Look, it's not easy to do this, and it's especially not easy if you're the target of their hatred. People get defensive when things don't go how they expect; they double up their efforts because they want to get a reaction out of you. But you are in charge of how you react. Only you are responsible for your actions. They made the choice to hate, you can make the choice to come back at them with kindness. It's so important that we maintain the moral high ground because...

For many of them, it's about God.

The Bible is no stranger to being interpreted and translated in all sorts of ways to fit all sorts of agendas - it's been happening since the books of the Bible first came together. It's the most famous, best-selling book of all time, and as it is with religion, everyone thinks that their version is the right one. The thing about the Bible or any religious text is that it's old, and has been translated and re-translated multiple times over the centuries. The many active versions of the Bible studied by different sects all include different wording, which can lead to different interpretations. When there is no one living who was there at the time to tell you what they actually meant, it's very easy to see what you want to see.

For all of the social progressions that Christians have historically been against, Christian leaders and congregations are starting to actually embrace the Golden Rule - do unto others as you would have them do unto you unto you (or just "love thy neighbor" depending on your translation.) This is why the Christian community, in particular, needs to step up and declare that racism is not a Christian trait, and that the God of white supremacy is not the God that most of them worship. It also might help if they let the Nazis know that Jesus wasn't white.

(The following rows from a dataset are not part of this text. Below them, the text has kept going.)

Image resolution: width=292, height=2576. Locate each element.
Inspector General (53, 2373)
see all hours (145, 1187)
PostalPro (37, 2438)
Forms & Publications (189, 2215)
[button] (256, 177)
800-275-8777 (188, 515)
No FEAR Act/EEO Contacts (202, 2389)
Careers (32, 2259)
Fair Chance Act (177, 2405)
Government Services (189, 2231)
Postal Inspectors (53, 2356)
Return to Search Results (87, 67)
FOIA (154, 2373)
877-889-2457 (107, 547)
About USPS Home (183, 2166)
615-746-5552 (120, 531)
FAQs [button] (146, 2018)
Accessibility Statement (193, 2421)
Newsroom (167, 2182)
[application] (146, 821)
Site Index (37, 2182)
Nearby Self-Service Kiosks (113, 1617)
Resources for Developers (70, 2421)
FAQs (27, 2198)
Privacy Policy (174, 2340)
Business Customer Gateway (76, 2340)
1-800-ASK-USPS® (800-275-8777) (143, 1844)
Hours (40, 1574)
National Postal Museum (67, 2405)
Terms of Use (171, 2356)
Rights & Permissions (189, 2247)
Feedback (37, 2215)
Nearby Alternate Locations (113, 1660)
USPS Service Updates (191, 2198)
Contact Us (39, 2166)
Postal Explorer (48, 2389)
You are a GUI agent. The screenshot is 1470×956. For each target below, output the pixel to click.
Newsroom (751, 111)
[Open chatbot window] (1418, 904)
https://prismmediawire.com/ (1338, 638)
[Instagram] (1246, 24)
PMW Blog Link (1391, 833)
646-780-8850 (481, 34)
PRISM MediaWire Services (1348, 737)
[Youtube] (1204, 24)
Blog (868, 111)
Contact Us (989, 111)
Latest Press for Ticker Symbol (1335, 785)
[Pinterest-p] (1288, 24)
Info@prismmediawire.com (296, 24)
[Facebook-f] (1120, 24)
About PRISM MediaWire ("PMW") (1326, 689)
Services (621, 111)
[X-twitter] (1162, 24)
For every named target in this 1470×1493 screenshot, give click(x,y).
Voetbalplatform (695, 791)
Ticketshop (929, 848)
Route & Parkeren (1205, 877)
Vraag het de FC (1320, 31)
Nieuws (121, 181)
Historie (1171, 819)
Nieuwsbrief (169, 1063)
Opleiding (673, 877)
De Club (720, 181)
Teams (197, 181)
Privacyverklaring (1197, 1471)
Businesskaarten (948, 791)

We can't sink to their level.

The Internet amazes me. If you look in the comments of any of the videos referenced above, you'll see a lot of people saying things like "lol stupid redneck, it's amazing how they think they can be genetically superior to anyone."

And I just...

Do these people not understand that they're doing the exact thing that they are condemning the white supremacists for? Judging people by the way they look? Thinking they're better? How do people not see the hypocrisy?

When speaking with people on all sides, treat this kind of talk like the easy target that it is. It's so simple to pick on someone because they look or speak or act a certain way. It often is a sign of fear or insecurity, like how sometimes bullies who pick on the gay kid might actually be trying to fight back homosexual feelings themselves. When we call them rednecks, inbreeders, and morons, we're acting just like them, though obviously on a less extreme scale.  If you want to defeat the Nazis, you need to start by being better than them. Whether they gets theirs in society or in hell, trust that they will get theirs. Don't stoop to their level. Don't go after the low-hanging fruit.